Regulatory framework. Governments need to establish clear guidelines and limits on the energy usage of AI systems, similar to energy efficiency standards for consumer appliances.
Renewable infrastructure. Massive investment in renewable energy infrastructure is necessary to meet the growing demand from AI without relying on fossil fuels.
Efficiency research. Continued research into energy-efficient AI architectures and training methods is crucial. This must be coupled with a willingness to limit model size and complexity when the marginal benefits fail to justify the energy costs.
Purposeful development. The AI community should prioritize the development of smaller, task-specific models that offer concrete benefits while minimizing energy consumption.

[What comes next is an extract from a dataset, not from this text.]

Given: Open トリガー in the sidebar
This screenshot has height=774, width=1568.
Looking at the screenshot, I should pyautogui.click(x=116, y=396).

Water conservation. Data center designs must prioritize water conservation, exploring alternative cooling methods and locating facilities in areas with abundant water resources.
Carbon pricing. Implementing carbon pricing mechanisms would incentivize tech companies to fully account for the environmental costs of their AI systems.
Public awareness. Educating the public about the energy costs of AI is important for building support for necessary regulatory and infrastructure changes.
The unchecked growth of large language models poses a serious threat to global efforts to reduce energy consumption and combat climate change. While these AI systems offer potential benefits, their current trajectory is unsustainable. The tech industry's pursuit of ever-larger models and wider deployment must be tempered by a realistic assessment of the environmental costs.